▶ Required action: Copy the records below exactly, from the line containing "Screen dimensions: 926x616" through the last line, and leave out every picture.

▶ Data in this exercise:
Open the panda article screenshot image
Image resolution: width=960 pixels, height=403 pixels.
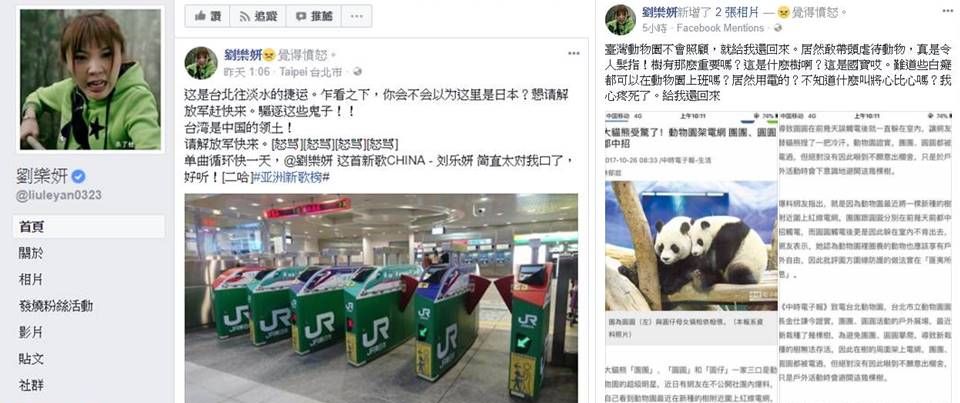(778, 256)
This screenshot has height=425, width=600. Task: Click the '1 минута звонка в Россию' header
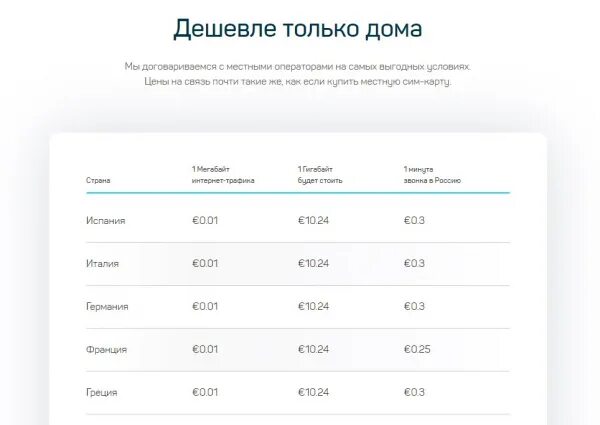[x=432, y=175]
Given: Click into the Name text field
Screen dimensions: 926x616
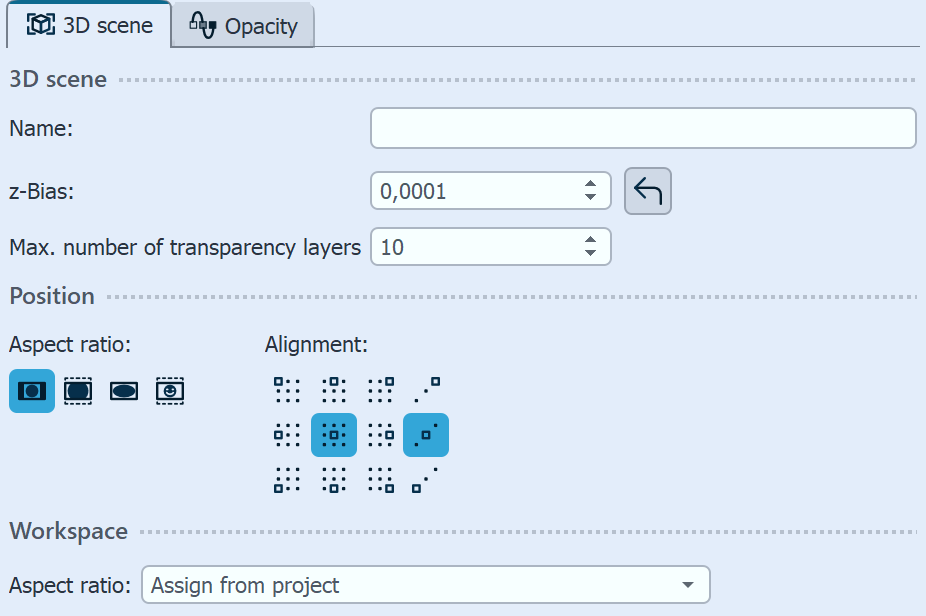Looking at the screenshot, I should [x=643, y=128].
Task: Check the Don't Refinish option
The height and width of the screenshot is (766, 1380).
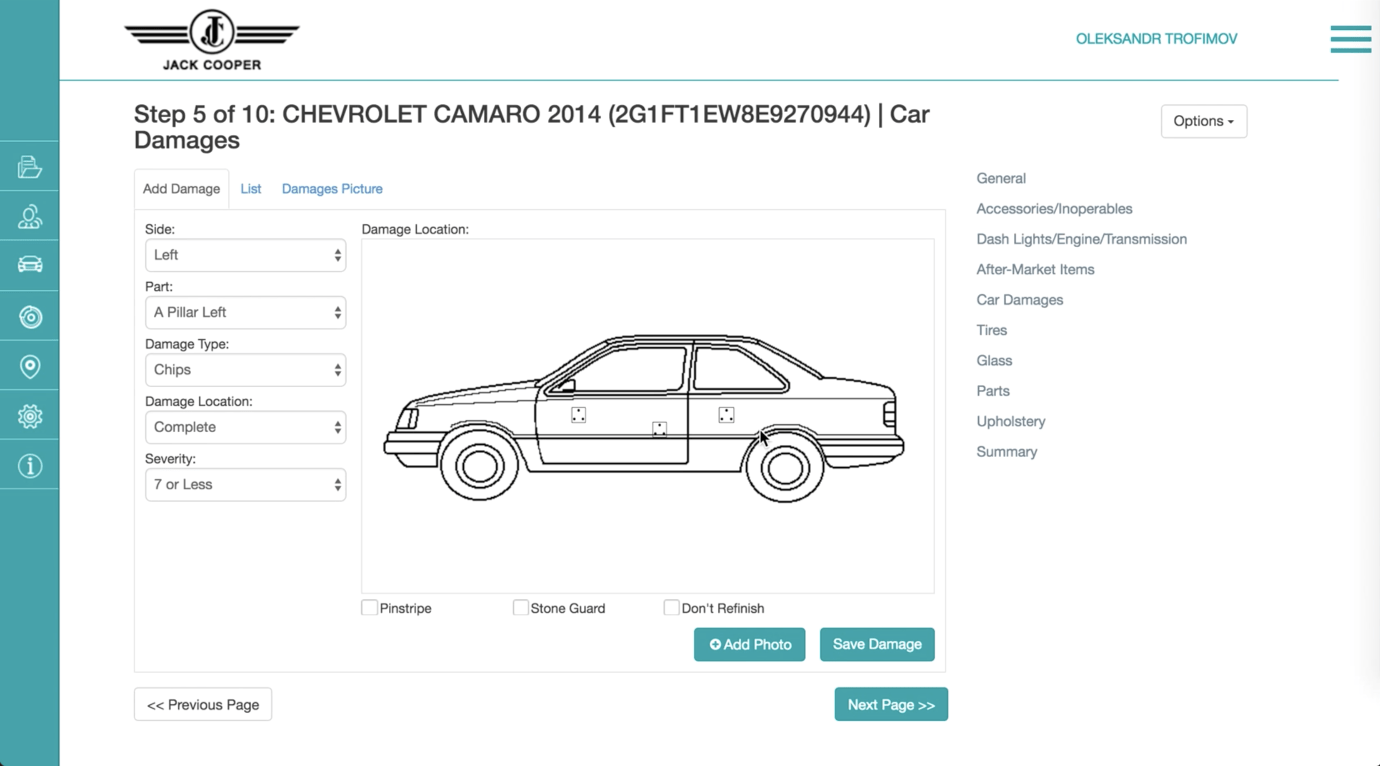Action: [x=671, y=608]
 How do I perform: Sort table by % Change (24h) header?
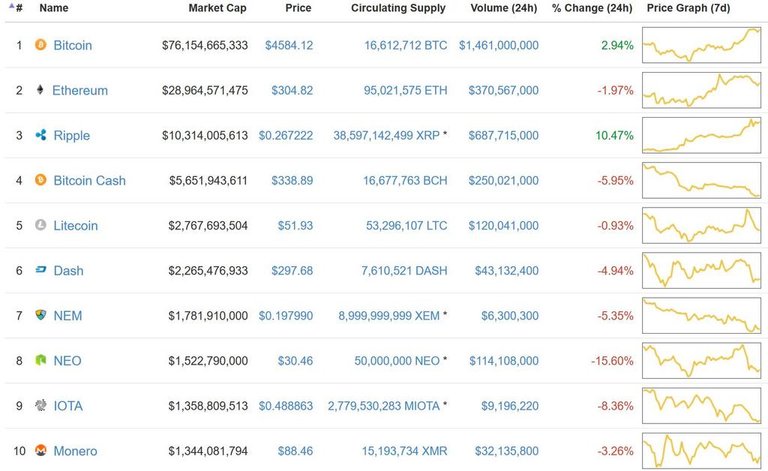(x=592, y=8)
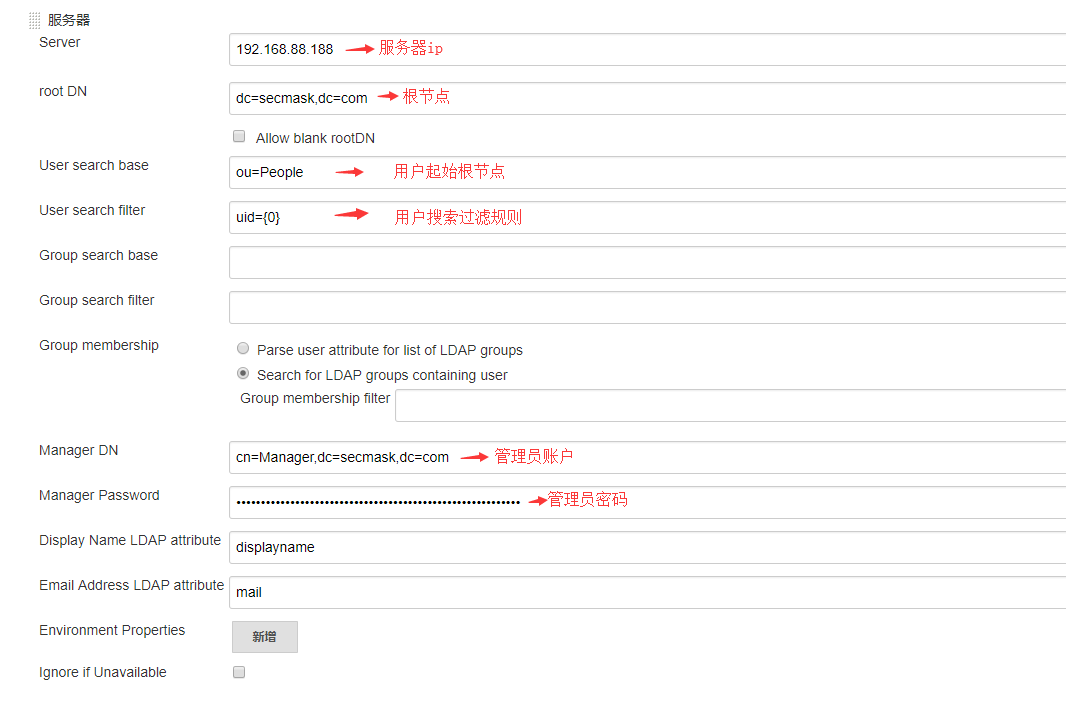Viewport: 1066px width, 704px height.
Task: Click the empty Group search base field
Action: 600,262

▶ Response area:
Screen dimensions: 926x616
Looking at the screenshot, I should [x=643, y=128].
Task: Check the Don't Refinish option
The height and width of the screenshot is (766, 1380).
Action: [x=671, y=608]
 How do I perform: Sort table by % Change (24h) header?
(x=592, y=8)
Viewport: 1066px width, 704px height.
Task: Click the empty Group search base field
Action: 600,262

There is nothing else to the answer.